Note the line where "Accessibility Options (391, 2515)" appears in the data below; write it out exactly, along with every line that comes after it to the end.

---------- Exercise materials ----------

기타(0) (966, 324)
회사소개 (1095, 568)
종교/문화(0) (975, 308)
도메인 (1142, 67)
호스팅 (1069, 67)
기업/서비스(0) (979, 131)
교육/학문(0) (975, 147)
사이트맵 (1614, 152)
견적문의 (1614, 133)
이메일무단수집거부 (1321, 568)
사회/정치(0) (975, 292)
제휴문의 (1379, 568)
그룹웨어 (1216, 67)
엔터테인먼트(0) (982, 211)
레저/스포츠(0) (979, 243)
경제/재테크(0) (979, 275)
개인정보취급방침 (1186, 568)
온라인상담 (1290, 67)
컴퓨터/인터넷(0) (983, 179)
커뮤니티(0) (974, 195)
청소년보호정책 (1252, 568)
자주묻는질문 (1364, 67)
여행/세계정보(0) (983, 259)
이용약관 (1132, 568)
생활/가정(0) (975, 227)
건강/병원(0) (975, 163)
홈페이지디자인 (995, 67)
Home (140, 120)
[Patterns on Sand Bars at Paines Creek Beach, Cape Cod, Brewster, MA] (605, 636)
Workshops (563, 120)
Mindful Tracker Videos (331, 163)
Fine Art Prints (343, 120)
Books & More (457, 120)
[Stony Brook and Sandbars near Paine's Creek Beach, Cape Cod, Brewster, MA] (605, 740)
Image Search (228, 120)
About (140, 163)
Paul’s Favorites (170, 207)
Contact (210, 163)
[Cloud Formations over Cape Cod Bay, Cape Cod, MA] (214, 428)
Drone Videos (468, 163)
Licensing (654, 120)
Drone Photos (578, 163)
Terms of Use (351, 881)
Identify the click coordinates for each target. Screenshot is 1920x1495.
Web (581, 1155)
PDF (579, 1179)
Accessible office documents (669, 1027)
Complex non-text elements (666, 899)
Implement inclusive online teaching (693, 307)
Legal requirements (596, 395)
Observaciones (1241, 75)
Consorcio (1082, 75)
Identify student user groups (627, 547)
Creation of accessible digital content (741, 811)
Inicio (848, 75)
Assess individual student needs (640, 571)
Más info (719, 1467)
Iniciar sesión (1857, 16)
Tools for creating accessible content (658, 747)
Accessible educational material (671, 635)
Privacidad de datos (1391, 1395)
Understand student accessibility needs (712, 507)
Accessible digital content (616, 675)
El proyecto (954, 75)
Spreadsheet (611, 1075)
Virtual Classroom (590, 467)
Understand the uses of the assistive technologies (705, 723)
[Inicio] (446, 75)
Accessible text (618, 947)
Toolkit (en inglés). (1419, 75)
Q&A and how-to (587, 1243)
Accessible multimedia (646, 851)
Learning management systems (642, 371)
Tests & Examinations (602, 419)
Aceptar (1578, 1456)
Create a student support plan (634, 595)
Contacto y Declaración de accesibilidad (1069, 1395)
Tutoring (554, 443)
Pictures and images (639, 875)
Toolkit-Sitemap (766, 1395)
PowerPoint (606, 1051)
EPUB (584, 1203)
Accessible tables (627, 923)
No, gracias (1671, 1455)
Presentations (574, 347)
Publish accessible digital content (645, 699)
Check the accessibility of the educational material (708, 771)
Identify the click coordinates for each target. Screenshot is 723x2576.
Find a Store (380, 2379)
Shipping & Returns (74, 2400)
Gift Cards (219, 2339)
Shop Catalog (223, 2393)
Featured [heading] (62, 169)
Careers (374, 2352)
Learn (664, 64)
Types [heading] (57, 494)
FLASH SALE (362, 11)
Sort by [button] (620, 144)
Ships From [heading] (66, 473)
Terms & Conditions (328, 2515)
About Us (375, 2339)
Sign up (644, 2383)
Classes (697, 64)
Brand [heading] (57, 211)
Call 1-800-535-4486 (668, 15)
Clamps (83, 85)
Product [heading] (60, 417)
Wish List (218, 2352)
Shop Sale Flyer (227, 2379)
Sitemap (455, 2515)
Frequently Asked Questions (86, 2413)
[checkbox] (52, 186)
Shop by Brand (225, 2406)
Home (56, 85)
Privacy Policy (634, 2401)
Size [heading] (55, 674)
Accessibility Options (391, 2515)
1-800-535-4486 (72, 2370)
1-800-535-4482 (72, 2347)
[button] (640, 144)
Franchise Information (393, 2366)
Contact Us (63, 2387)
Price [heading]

----------

* Answer below *
Accessibility Options (391, 2515)
1-800-535-4486 (72, 2370)
1-800-535-4482 (72, 2347)
[button] (640, 144)
Franchise Information (393, 2366)
Contact Us (63, 2387)
Price [heading]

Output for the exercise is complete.